Looking at the screenshot above, you can see that as my learners' mastery strength increases, their knowledge gaps decrease. 

For example, looking at the bottom row, learners at mastery level 0 tend to answer 34% of Activities in The Science of Learning Module not proficiently. When learners answer these same Activities at mastery level 3, this drops to 15%. When they are at level 5, this drops to 13%.

Similar to the previous metric, you can click each block within the map to see how learners perform in the Topics and Concepts associated with each Module. Drilling into the Concept level is a great way to see  where content may need to be expanded upon or explained better.

As learners increase their mastery strength, their knowledge gaps should decrease (they should answer fewer Activities, not proficiently).

By looking at the All column, you can get an at-a-glance performance summary across learners at all mastery strengths.

Knowledge Lifts Tab

If you click the Knowledge Lift metric at the top of the panel, all the data will update to show information on knowledge lifts. 

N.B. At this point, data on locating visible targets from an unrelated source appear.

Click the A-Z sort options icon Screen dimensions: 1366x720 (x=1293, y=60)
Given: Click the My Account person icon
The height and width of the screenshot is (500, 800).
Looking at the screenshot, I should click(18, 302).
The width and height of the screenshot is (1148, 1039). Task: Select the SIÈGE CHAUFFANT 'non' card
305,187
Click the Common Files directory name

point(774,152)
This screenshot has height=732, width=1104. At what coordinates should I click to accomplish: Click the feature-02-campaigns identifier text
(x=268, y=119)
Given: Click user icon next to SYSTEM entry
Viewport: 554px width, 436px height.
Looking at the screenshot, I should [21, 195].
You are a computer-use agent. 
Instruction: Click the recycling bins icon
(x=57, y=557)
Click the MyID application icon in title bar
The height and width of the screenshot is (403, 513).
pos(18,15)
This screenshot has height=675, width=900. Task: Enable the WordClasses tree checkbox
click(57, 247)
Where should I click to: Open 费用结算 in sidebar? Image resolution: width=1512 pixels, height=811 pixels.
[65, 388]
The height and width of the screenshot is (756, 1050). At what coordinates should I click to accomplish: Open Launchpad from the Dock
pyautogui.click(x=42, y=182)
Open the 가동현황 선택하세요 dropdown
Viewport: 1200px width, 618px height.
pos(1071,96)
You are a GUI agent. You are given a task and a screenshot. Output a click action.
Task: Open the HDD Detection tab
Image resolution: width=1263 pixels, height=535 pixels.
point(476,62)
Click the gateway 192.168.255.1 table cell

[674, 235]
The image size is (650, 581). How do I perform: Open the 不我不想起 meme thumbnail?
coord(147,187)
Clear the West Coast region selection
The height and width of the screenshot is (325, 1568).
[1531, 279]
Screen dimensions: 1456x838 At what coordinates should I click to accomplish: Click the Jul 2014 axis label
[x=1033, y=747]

Recall that a knowledge lift represents learners’ improvement in proficiency.

To learn more about how we calculate knowledge lift, view our Knowledge Lift Calculation help page.

Equation: ( Overall proficiency - Baseline proficiency / Baseline proficiency ) x 100

The first metric you’ll see is the knowledge lift for learners based on their mastery strength in a Concept when they answered an associated Activity. Each value represents the improvement in proficiency compared to when learners answered at a lower mastery level. 

A simple bar graph showing knowledge lift by mastery level. The y-axis goes from 0% up to 30%, and the x-axis shows mastery levels 1-5. The level 1 bar starts at around 18% and gradually increases to about 26% at level 5.

In the screenshot above, you can see that when my learners are at mastery level 1, they tend to answer Activities 18% more proficiently. When they are at level 5, they tend to answer 27% more proficiently. 

In general, this metric should always show an upward trend. As learners increase their mastery strength, they answer Activities more proficiently.

Typically, you will see the most improvement between mastery levels 1-3. After that, the values tend to taper off.

The Knowledge Lift by Module metric shows how proficiency has improved in each Module. This improvement is based on performance when learners were at mastery level 0.

Bar chart showing knowledge lift by Module, proficiency improvement compared to mastery level 0. It shows a list of all available Modules in the OttoLearn account along the y-axis and the percentage knowledge lift along the x-axis.

As you can see, my learners have the largest improvement in proficiency in the Smart Goals Module (28% improvement) and the smallest improvement in the Leadership 101 Module (7% improvement).

You can hover over each bar to see specific values and click to drill in to view information on Topics and Concepts.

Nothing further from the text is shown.